At $x=2, y=0: 0 = \frac{1}{2}\log(3/4) + C \implies C = \frac{1}{2}\log(4/3)$.
Ans: $y = \frac{1}{2}\log[\frac{4(x^2-1)}{3x^2}]$.

$\frac{dy}{dx} = \cos^{-1} a \implies \int dy = \int \cos^{-1} a dx$.
$y = x \cos^{-1} a + C$.
At $x=0, y=1 \implies C=1$.
$y = x \cos^{-1} a + 1 \implies \frac{y-1}{x} = \cos^{-1} a \implies \cos(\frac{y-1}{x}) = a$.

$y = \int e^x \sin x dx$. Using formula from Ex 7.6 Q21:
$y = \frac{e^x}{2}(\sin x – \cos x) + C$.
Passes through (0,0): $0 = \frac{1}{2}(0-1) + C \implies C = 1/2$.
Ans: $2y = e^x(\sin x – \cos x) + 1$.

$y \frac{dy}{dx} = x \implies \int y dy = \int x dx$.
$\frac{y^2}{2} = \frac{x^2}{2} + C \implies y^2 – x^2 = 2C$.
At (0,-2): $4 – 0 = 2C \implies 2C = 4$.
Ans: $y^2 – x^2 = 4$ (Hyperbola).

$\frac{dV}{dt} = k$. Volume $V = \frac{4}{3}\pi r^3$.
$\frac{d}{dt}(\frac{4}{3}\pi r^3) = k \implies 4\pi r^2 \frac{dr}{dt} = k$.
$\int 4\pi r^2 dr = \int k dt \implies \frac{4}{3}\pi r^3 = kt + C$.
$t=0, r=3: \frac{4}{3}\pi(27) = C \implies C=36\pi$.
$t=3, r=6: \frac{4}{3}\pi(216) = 3k + 36\pi \implies 288\pi = 3k + 36\pi \implies k = 84\pi$.
Equation: $\frac{4}{3}\pi r^3 = 84\pi t + 36\pi$. Divide by $4\pi/3$: $r^3 = 63t + 27$.
Ans: $r = (63t + 27)^{1/3}$.

$\frac{dP}{dt} = \frac{r}{100}P \implies \int \frac{dP}{P} = \int \frac{r}{100} dt$.
$\log P = \frac{rt}{100} + C$.
Given $P$ doubles in 10 years.

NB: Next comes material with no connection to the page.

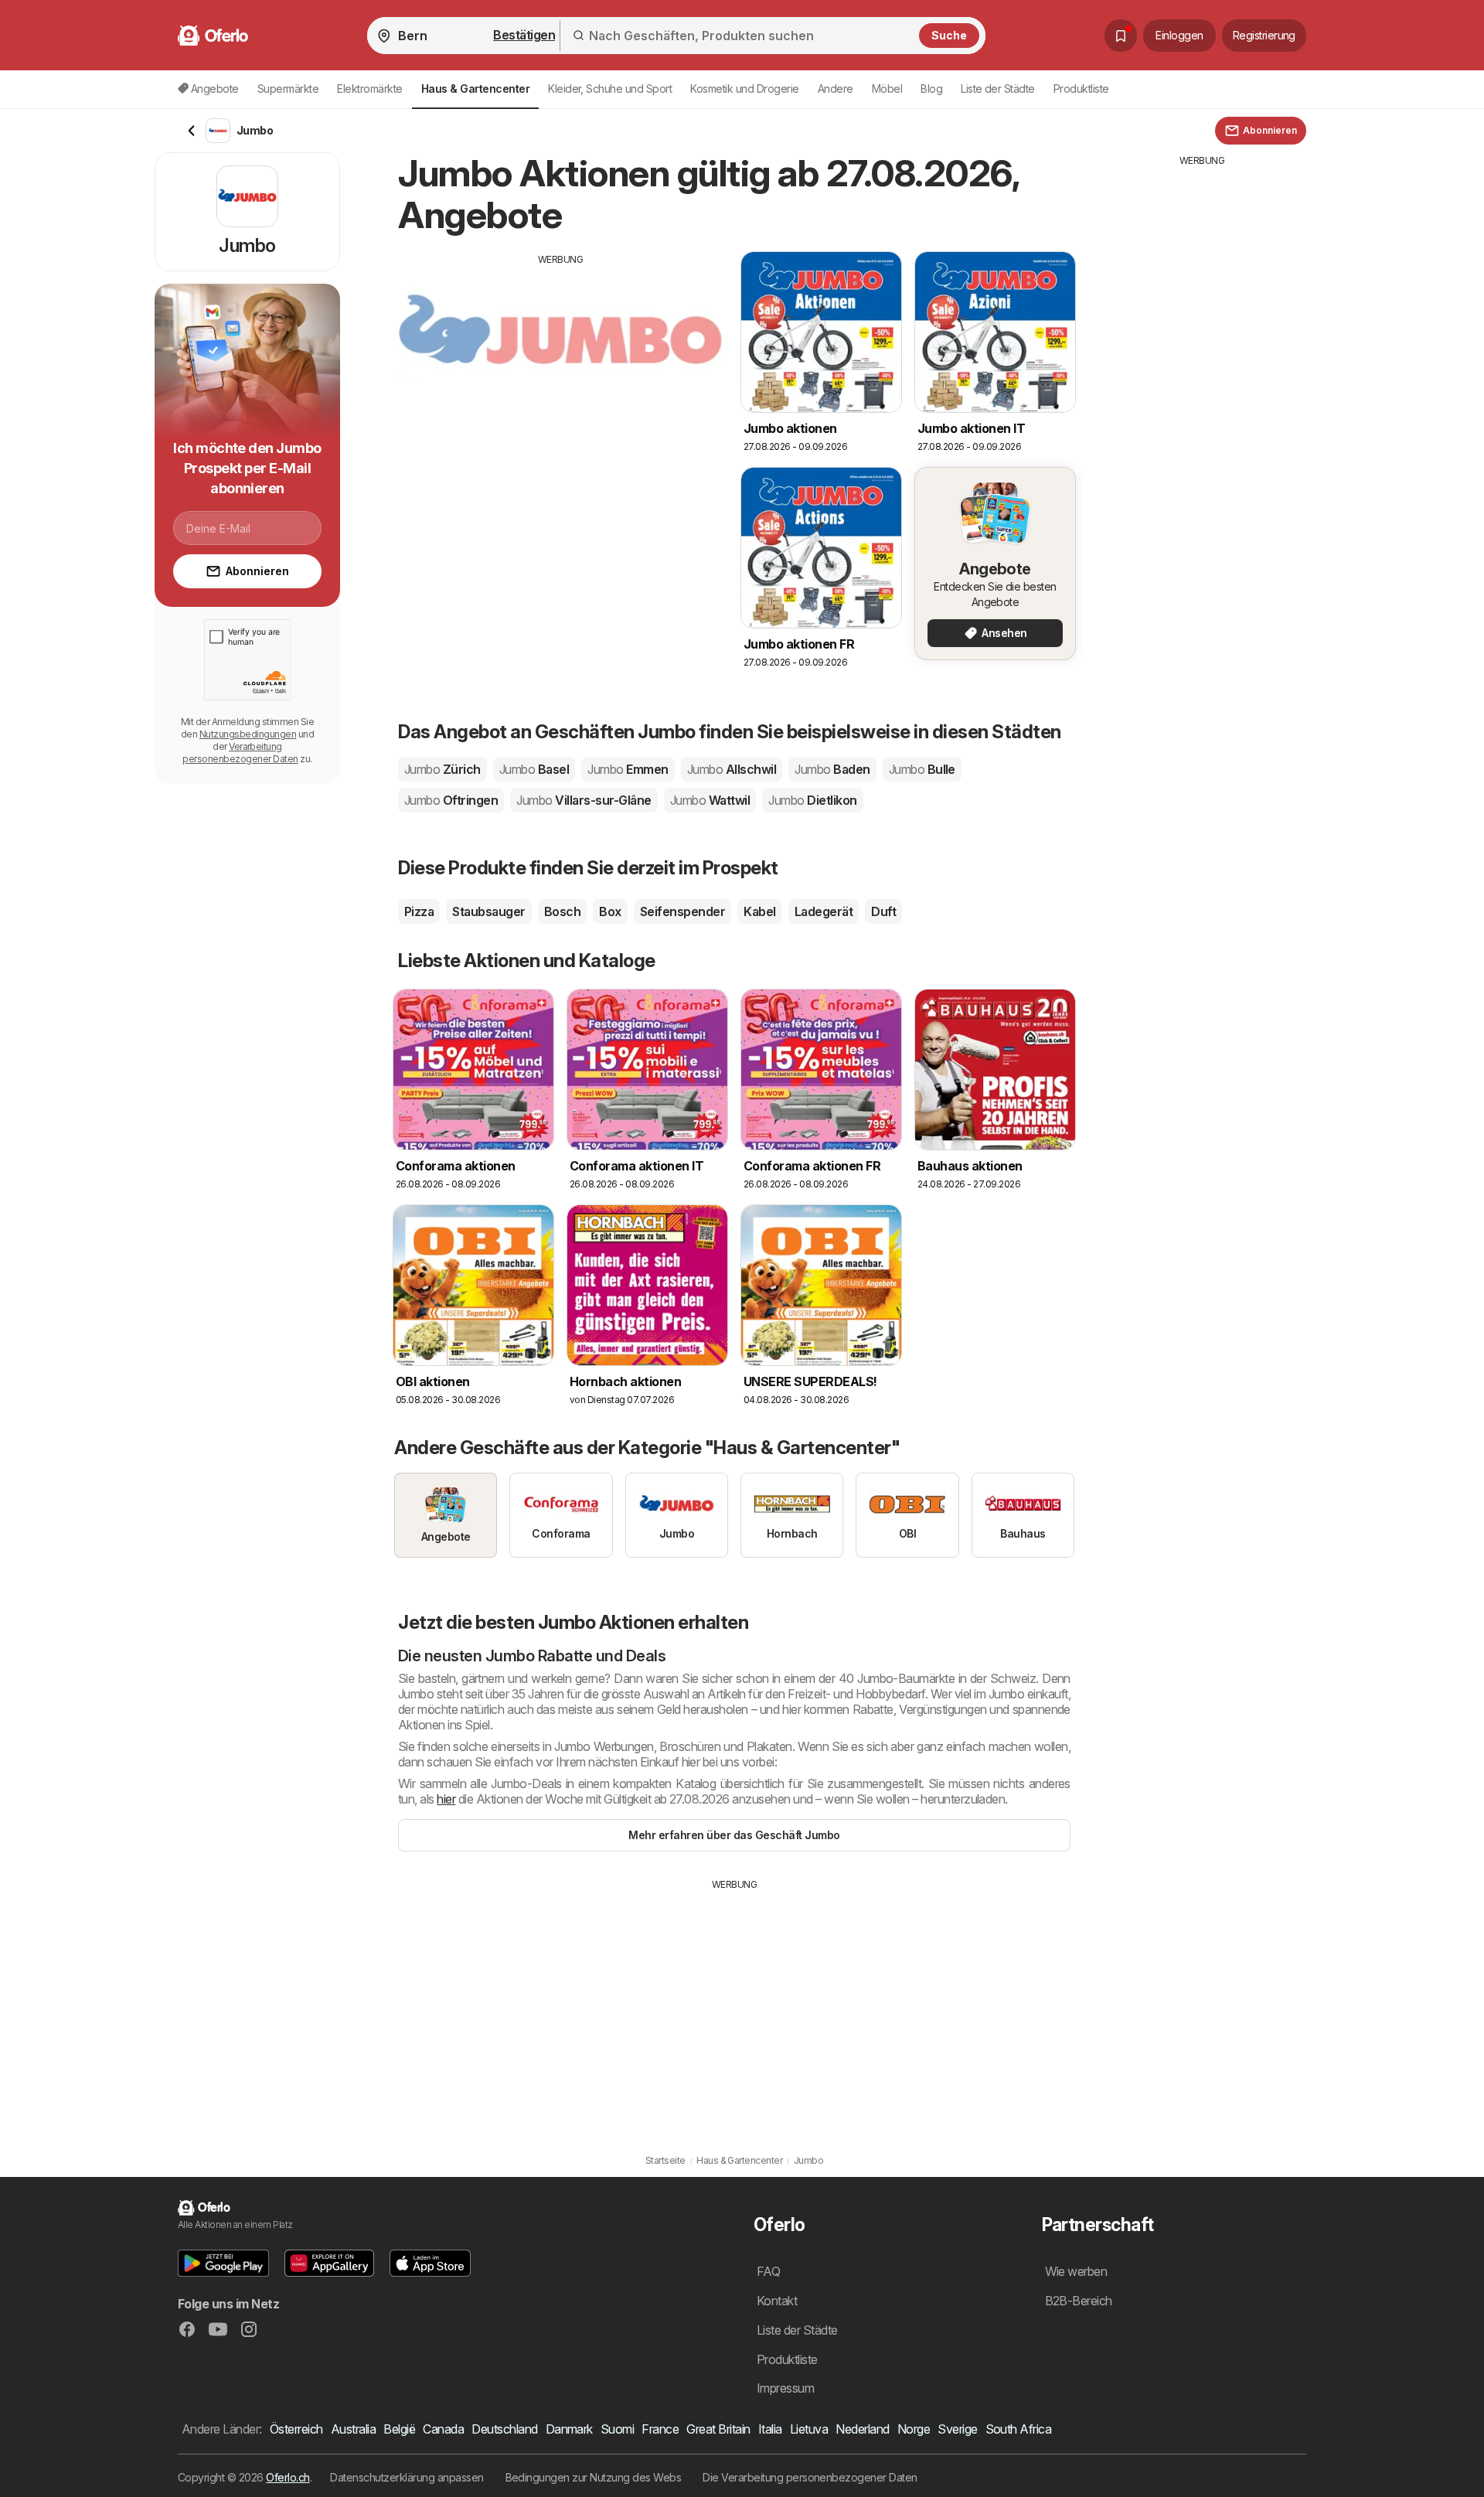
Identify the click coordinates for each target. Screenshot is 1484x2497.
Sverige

Let initial $P=P_0$. at $t=10, P=2P_0$.
$\log(2P_0) – \log P_0 = \frac{r(10)}{100} \implies \log 2 = \frac{r}{10}$.
$r = 10 \log 2 = 10(0.6931) = 6.931\%$.

$\frac{dN}{dt} = kN \implies N = C e^{kt}$.
$t=0, N=100000 \implies C=100000$. So $N = 100000 e^{kt}$.
$t=2, N=110000 \implies 1.1 = e^{2k} \implies 2k = \log(1.1) \implies k = \frac{1}{2}\log(1.1)$.
Find $t$ when $N=200000$: $2 = e^{kt} \implies kt = \log 2$.
$t = \frac{\log 2}{k} = \frac{2 \log 2}{\log 1.1}$.

$\frac{dy}{dx} = e^x \cdot e^y \implies e^{-y} dy = e^x dx$.
$-e^{-y} = e^x + C \implies e^x + e^{-y} = -C = K$.